The Lost Sons – RB Hizon, SJ

Luke 15:1-32, 24th Sunday in Ordinary Time

My first assignment as priest was as a prison chaplain at the national penitentiary in Bilibid, Muntinlupa. It was had work. There were days when I said as many as six masses, heard confessions for hours and just listened to many painful and horrible stories of violence, loss and very deep sadness. On some days, the only thing that to which I eagerly looked forward, was being excused from my rounds because I “needed” to raise funds or entertain benefactors, or just to be away. I became quite adept at “escaping” prison. Thankfully, on one such escapade, something of a shift happened within me akin to discovering something I thought I had completely lost.

It happened that I was saying Mass and making a pitch for our prison ministry at a cocktail party hosted by Jesuit school alumni. After mass, and as I was making my way ‘wisely yet innocently’ through the benefacting throng, one fellow caught my attention when he quipped:

“So the Jesuits are finally doing something good!” We both laughed. “That is good work, Father.” he continued, “Priests really should spend more time with sinners.” “Haha! Only because I’m a greater sinner.” I demurred. Again, we laughed, shook hands and carried on like we had always known each other. That was until he caviled on a very strange point: surprised that there were only two of us Jesuits priests assigned to a camp of thousands, he seriously wondered how deftly communion was distributed. “Easy.” I said, “We have Eucharistic ministers!” “You mean, from among volunteers, like us?” he clarified. “No, inmates.” I explained, and proudly added, “Also a parish pastoral council run by prisoners!” Visibly dumbfounded, he looked at me in disbelief and then, disgust. Suddenly we were strangers again. “Your kind of priests” he declared vehemently before storming off, “is everything that is wrong in the Church!”

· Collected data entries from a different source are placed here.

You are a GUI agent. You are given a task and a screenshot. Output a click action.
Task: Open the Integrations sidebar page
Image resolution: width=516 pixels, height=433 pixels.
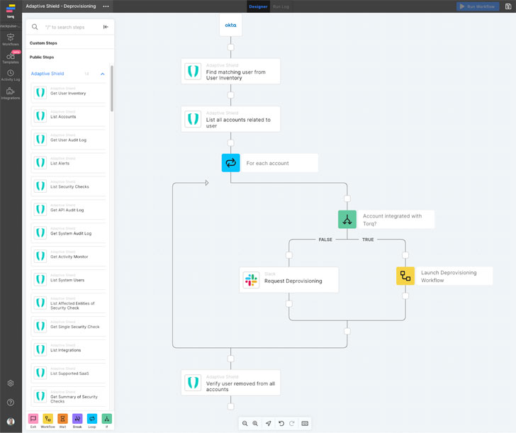[x=11, y=94]
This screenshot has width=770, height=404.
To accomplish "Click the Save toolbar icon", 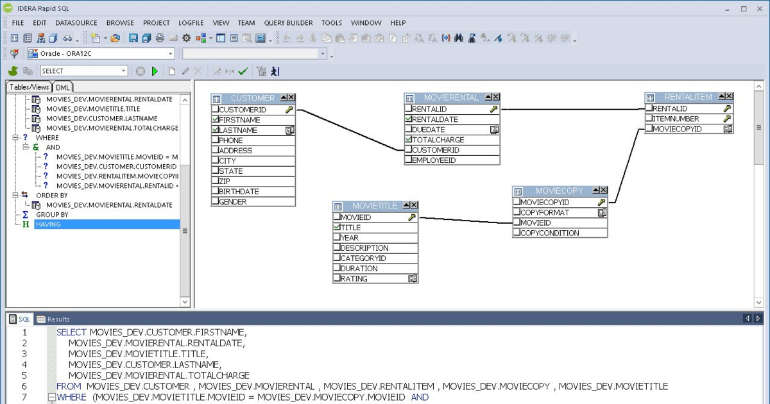I will (x=133, y=38).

Gratefully, not many heard nor noticed the little spat. Those who did of course offered their embarrassed apologies on behalf of their colleague. In truth, however I could take no offense. Without meaning to, what my pugnacious host held went straight to my bones, and laid bare our kinship: we both were lost, he and I, like the two sons in today’s parable.

Traditionally referred to as the parable of ‘The Prodigal Son’ the title does little justice to the purpose of the parable as the introductory sentence makes clear: ‘There was a man who had two sons’, and the father loses them both, one in a foreign land, the other, to a foreign heart. The elder contrived, without leaving, to be as foreign from his home and his father as ever his brother was in an unclean pigsty. Both brothers were lost in selfishness, though in different ways. In each of us can be something of both. We may stray apart from God, spiritually or emotionally, even sinfully in wanton abandon, or we may do our duty in a cold, calculated and self-righteous way. In any case, we can always come to ourselves and find our way home knowing that the shepherd comes in search of us and we come home, only because he first found us.

The accusation, ‘This man welcomes sinners and eats with them’ prompts Jesus to relate the parables we hear in today’s Gospel. These words, St Augustine tells us, should be written on every altar. They should well be written in our hearts as well, that we may, in humility and hope, receive the Eucharist not as a ‘prize for the perfect’, as Pope Francis reminds us, but as a ‘healing remedy for those of us who are weak’. That is to say, from whoever distributes communion.